Learning Effective NeRFs and SDFs Representations with 3D Generative Adversarial Networks for 3D Object Generation
This work addresses the problem of generating complex, textured 3D objects for computer vision applications, but it is incremental, building on existing 3D GAN methods.
The paper tackled 3D object generation by learning effective NeRF and SDF representations with 3D GANs, achieving top-3 results in the ICCV 2023 OmniObject3D Challenge and enabling training with few images per object across multiple classes.
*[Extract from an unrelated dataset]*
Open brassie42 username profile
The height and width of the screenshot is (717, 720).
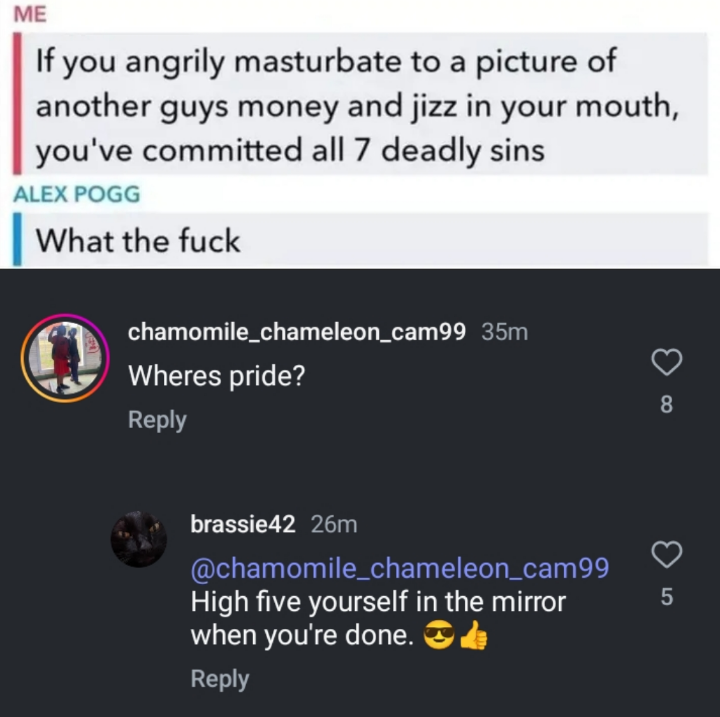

We present a solution for 3D object generation of ICCV 2023 OmniObject3D Challenge. In recent years, 3D object generation has made great process and achieved promising results, but it remains a challenging task due to the difficulty of generating complex, textured, and high-fidelity results. To resolve this problem, we study learning effective NeRFs and SDFs representations with 3D Generative Adversarial Networks (GANs) for 3D object generation. Specifically, inspired by recent works, we use the efficient geometry-aware 3D GANs as the backbone incorporating with label embedding and color mapping, which enables to train the model on different taxonomies simultaneously. Then, through a decoder, we aggregate the resulting features to generate Neural Radiance Fields (NeRFs) based representations for rendering high-fidelity synthetic images. Meanwhile, we optimize Signed Distance Functions (SDFs) to effectively represent objects with 3D meshes. Besides, we observe that this model can be effectively trained with only a few images of each object from a variety of classes, instead of using a great number of images per object or training one model per class. With this pipeline, we can optimize an effective model for 3D object generation. This solution is among the top 3 in the ICCV 2023 OmniObject3D Challenge.